Zeus war auf Rache aus gewesen.
„Nein, Neo ist nicht der Typ, der andere verrät.“
Apollo hatte über einen Monat mit Neo verbracht.
Er hatte Neos Freundlichkeit und Mitgefühl gesehen.
Neo war bereit gewesen, gegen ihn, Athena und Emma zu kämpfen, um seine Freunde zu beschützen.
„So jemand würde uns niemals verraten.“
Apollo wiederholte die Worte, als wollte er sich selbst davon überzeugen.
Aber.
Die Vision konnte nicht falsch sein.
Er suchte hektisch nach seinem Gerät.
„Ich muss die Vereinigung vor Neos Verrat warnen …“
Er tippte die Nummer ein.
Doch sein Finger weigerte sich, die Wähltaste zu drücken.
„Verdammt!“
Er öffnete die Nachrichten-App und begann zu tippen.
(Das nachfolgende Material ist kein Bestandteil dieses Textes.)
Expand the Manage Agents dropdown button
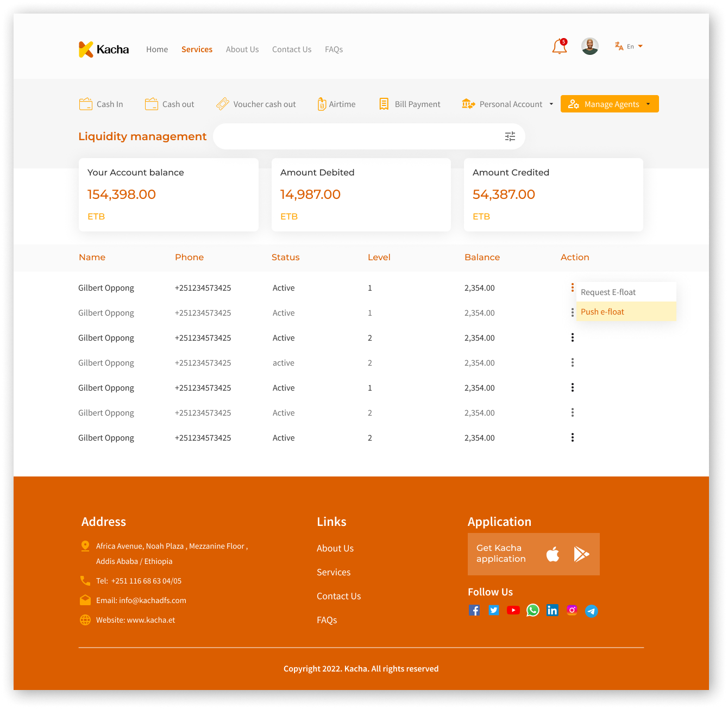click(x=610, y=104)
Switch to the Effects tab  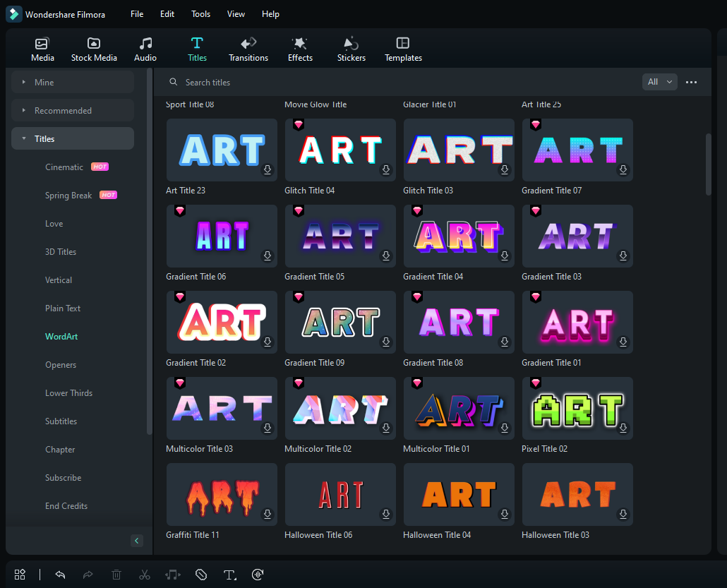point(300,48)
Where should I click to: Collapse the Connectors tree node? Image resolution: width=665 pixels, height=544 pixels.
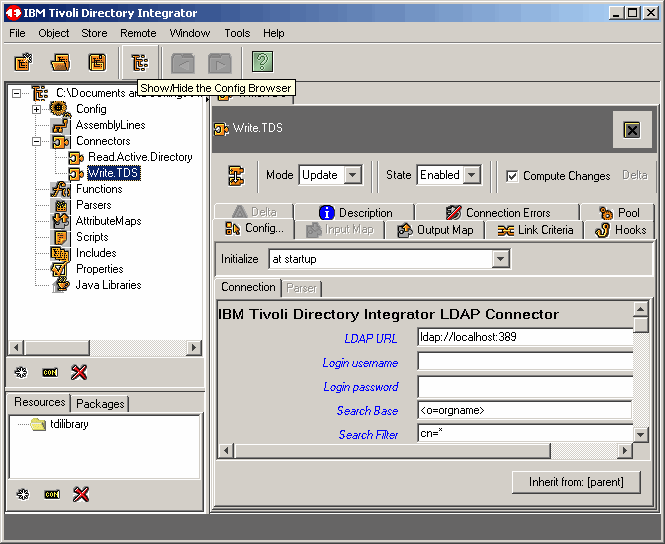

[Apollo (Absender): Neo will das Kind von Mana um jeden Preis retten. Überzeugt ihn davon, sonst versucht er vielleicht, das Kind von Mana alleine zu retten.]
[(Nachricht an Emma gesendet)]
[(Nachricht an Ares gesendet)]
[(Nachricht an Gaia gesendet)]
„Soll ich sie auch an Zeus schicken?“, überlegte Apollo und schüttelte den Kopf. „Vergiss es. Das würde die Sache nur unnötig komplizieren.“
Die Nachricht, die er verschickte, enthielt wichtige Informationen, aber sie erwähnte Neos Verrat nicht ausdrücklich.
Apollo war darüber informiert worden, dass das Kind von Mana in Typhaons Gefangenschaft war.
Da Neo über das Kind von Mana gesprochen hatte und sie sich in einem Wald befanden – wahrscheinlich in der Savage Expanse –, konnte Apollo leicht erraten, was Neo vorhatte.
Nachdem er die Nachricht abgeschickt hatte, stand Apollo auf und verließ das Zelt.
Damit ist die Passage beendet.